Pitt County’s public health director said clusters of new COVID-19 cases among returning East Carolina students are inevitable but overall risk from the virus remains low.
Dr. John Silvernail answered questions Wednesday as East Carolina University began welcoming the final wave of students moving into residence halls. Also on Wednesday, Gov. Roy Cooper extended Phase 2 of the state’s reopening plan, maintaining limits on gatherings, bar closures, the mask mandate and other measures through Labor Day.
Pitt County Health Department officials have had conversations with ECU about possibly offering antibody testing on campus through Student Health, Sivernail said, which would help determine how many students have already had the virus.
Health officials believe that antibodies produced by human immune systems to fight virus will offer some protection to students who have already had it, he said.
It is still not clear if someone can contract COVID-19 more than once, he said. In most cases when someone contracts a virus for a second time the disease is much milder and shorter, he said.
“With COVID-19 we think there are protective antibodies for at least three months,” he said.
ECU students head back to class, in person and virtually, on Monday, school officials said. As of Wednesday, 28,578 students have enrolled for the fall, including 4,269 freshmen, 5,050 graduate students and 1,893 transfer students.
Additionally, 346 students are enrolled in the Brody School of Medicine and 209 in the School of Dental Medicine, a news release said. Official enrollment numbers will be available after census day.
Nearly 3,600 students dropped off their belongings and set up their rooms during drop-off periods over the previous two weeks; about 1,900 more living on campus this semester had designated move-in times Wednesday and today. Students who participated in the early drop-off periods will return this weekend.
The university is encouraging the student body and the rest of the campus community to wear a mask, social distance where possible, wash hands often and avoid large gatherings, the news release said. Everyone coming to campus is asked to complete daily self-screenings using a link provided by text, email and signage.
The majority of people infected in Pitt County have been between the ages of 25-29, Silvernail said. The age range may shift a little as students return, he said.
“I certainly expect that there will be some clusters and some cases among the ECU students,” Silvernail said.

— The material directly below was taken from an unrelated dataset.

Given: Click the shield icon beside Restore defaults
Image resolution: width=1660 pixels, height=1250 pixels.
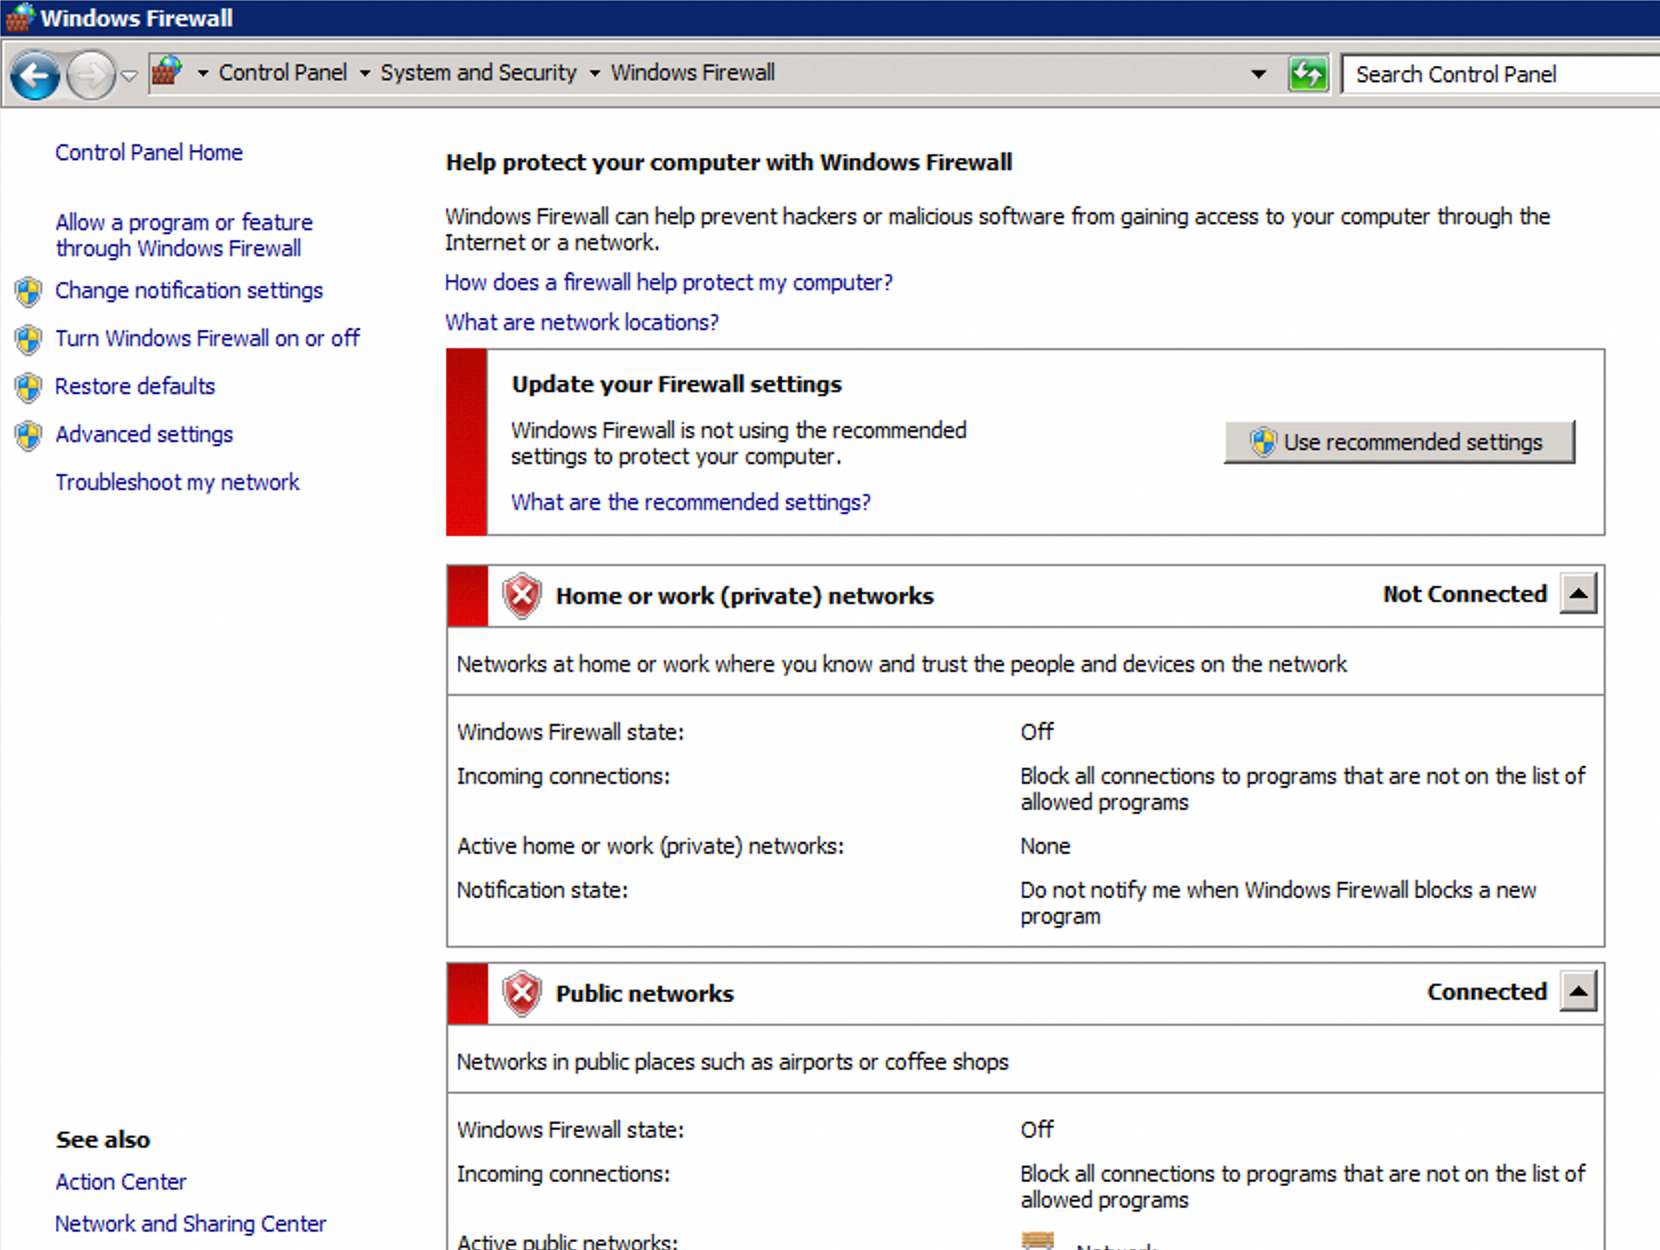Looking at the screenshot, I should coord(28,387).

He said it’s probable Pitt County Schools will see outbreaks as well when students start back a week later. On any given day about 30 percent of their normal student body will be present, he said. If students are able to maintain masking, hygiene and social distancing, the risk of contracting the virus is very low.
“I do expect that we will see some clusters in schools,” he said. “Whether or not we will have to close them down depends on the particulars of that situation, and myself or my staff will work closely with the school district when a case is identified to make those decisions.”
Cooper announced during a news conference in Raleigh that the state will remain in the Safer At Home Phase 2 for another five weeks. He said the decision doubles down on efforts to decrease COVID-19 numbers as students and staff return to schools, colleges and universities.
“Other states that lifted restrictions quickly have had to go backward as their hospital capacity ran dangerously low and their cases jumped higher. We will not make that mistake in North Carolina,” Cooper said. “In keeping with our dimmer switch approach with schools opening, and in order to push for decreasing numbers which will keep people healthier and boost our economy, North Carolina will remain paused.”
Dr. Mandy Cohen, secretary of the state Department of Health and Human Services said that while some of the state’s numbers have mostly leveled, any progress is fragile.
“While overall we are seeing signs of stability, we still have much work to do. Our recent trends show us what is possible when we commit to slowing the spread by wearing face coverings and following those simple but powerful 3Ws,” Cohen said.
The state reported 1,127 new cases of the virus on Wednesday, the sixth day of new cases have been below 2,000. Pitt County saw 31 new cases, a jump from seven the day before. Hurricane Isaias and other factors have slowed testing, which contributes to lower numbers, officials said.
Pitt County has had seen about 50 new cases a day consistently since active testing began in July, Silvernail said. Testing was halted locally Monday through Wednesday.
“I suspect that our numbers will go back up tomorrow when we resume our testing program, but remember that is active case finding, we are out looking for cases,” Silvernail said.
Most of the COVID-19 testing sites are at schools, which reopen on Aug. 17. The health department is developing a plan for new sites, which will include its offices four days a week and popup testing.
The department also plans to do school immunizations in the community and will combine testing activity with immunization, Silvernail said.
Many medical practices throughout the county are offering testing as well and Vidant Health is partnering with the state to offer testing to underserved populations at pop-up clinics in the area.
He said the amount of test returning positive remains at 7 percent in the county. He said COVID-19 will be here for a long time to come.
“COVID-19 is going to be part of the microbiome, the collection of microorganisms that share the environment with us, for a long time to come,” he said.